Stade vélodrome de Lanester
- Interactive map of Stade vélodrome de Lanester
- Capacity: 3700, 1500 in grandstands

Construction
- Built: 2015

= Lanester Velodrome Stadium =

Indoor cycling track in France

The Lanester Velodrome Stadium is a project dedicated to indoor Track Cycling and athletics. It is located in Lanester in the Morbihan, in France. It was finished in 2015, and has up to 3,700 places for attendance.

== Historical ==

=== Project Genesis ===
The project for a covered velodrome started in 1998 in the region of Lorient. The Stadium Moustoir which then served as a Velodrome stadium for the agglomeration was planned to be expanded when the football club who also uses, FC Lorient-Bretagne Sud, rose to the First Division in 1998. This expansion was at the expense of the cycling track that was destroyed, but Jean-Yves Le Drian, then mayor of Lorient, promised that a new stadium dedicated to cycling would be built.

A first draft plan for a stadium was presented to the elected representatives of the agglomeration of Lorient in 2002, dedicated solely to cycling, but it was considered as lacking in community interest and was not accepted. A second project was proposed in 2008, but this project, which remained very close to the original project, was still denied. A new project was presented the following year, and included, as in the case of Bordeaux velodromea, a multifunctional sporting venue; it was then supported by the local athletics people and the projected gathered more support.

=== Decision Finally Made ===
At the end of 2009, the project had sufficient support to be presented to the electors of the agglomeration.

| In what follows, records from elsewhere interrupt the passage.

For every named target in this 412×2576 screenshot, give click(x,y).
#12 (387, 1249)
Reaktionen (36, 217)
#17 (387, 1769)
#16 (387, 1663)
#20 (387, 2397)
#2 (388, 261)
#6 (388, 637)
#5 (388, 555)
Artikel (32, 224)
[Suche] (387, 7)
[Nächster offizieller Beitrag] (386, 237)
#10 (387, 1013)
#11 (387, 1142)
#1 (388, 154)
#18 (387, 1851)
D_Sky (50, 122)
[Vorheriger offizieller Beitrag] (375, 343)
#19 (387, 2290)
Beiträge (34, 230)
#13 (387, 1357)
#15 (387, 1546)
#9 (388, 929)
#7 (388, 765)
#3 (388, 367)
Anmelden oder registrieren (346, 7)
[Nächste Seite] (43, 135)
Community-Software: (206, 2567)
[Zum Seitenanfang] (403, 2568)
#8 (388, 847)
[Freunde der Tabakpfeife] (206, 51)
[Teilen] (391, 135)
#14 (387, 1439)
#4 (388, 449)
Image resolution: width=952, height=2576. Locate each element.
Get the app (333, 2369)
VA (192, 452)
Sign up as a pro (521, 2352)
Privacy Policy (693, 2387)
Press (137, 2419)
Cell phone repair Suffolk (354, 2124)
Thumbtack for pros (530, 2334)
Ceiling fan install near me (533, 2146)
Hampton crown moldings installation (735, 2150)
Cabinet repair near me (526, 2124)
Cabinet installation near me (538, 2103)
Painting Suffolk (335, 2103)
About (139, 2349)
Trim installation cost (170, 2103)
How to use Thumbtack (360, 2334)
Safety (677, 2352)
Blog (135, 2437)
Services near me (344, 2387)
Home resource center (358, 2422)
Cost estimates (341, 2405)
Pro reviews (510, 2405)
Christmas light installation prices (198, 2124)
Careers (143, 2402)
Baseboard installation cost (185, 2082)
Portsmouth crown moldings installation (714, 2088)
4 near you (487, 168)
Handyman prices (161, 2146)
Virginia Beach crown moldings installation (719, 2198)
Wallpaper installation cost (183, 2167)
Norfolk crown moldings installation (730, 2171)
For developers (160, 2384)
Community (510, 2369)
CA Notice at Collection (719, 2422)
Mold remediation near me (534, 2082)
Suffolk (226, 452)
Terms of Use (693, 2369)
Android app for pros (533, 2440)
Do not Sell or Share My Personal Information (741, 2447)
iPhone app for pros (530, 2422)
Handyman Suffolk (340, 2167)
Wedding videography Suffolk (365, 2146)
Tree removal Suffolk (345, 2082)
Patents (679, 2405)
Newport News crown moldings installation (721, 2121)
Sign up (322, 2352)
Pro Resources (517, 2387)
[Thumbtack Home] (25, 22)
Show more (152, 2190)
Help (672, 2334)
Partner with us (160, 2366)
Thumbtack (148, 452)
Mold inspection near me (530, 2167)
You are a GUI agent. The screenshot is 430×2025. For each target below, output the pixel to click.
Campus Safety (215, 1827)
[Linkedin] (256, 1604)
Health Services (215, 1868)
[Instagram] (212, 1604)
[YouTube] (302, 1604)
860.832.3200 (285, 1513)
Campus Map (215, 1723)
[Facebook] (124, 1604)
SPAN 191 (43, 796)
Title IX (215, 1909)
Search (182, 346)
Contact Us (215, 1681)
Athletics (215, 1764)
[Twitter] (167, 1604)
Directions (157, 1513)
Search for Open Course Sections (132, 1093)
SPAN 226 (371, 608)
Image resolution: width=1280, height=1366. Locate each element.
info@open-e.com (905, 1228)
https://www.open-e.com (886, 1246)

The project benefited from the development of the Cycling Grand Prix of Plouay in the region, and at the time there was a controversy about foreign teams using it as part of their preparedness for the London Olympics in 2012. However, this possibility spurred on the opposition of elected representatives of the Breton Democratic Union who saw other priorities to be met in advance, and also other elected officials of Guidel and of Larmor-Plage who saw other priorities for the funds.

Funding from the region and the state was granted 31 March 2008 under the State-Region project contract 2007–2014. The agglomeration of Lorient vote on project funding happened on 11 December 2009, followed on 20 January 2011 by the elected General Council of Morbihan. The budget of 17 million euros was then distributed among the region for 5 million euros, and from the State, the department, and agglomeration of Lorient 4 million euros each.

The terms of the architectural competition were adopted by the agglomeration council on 6 July 2012 which aims to select four teams.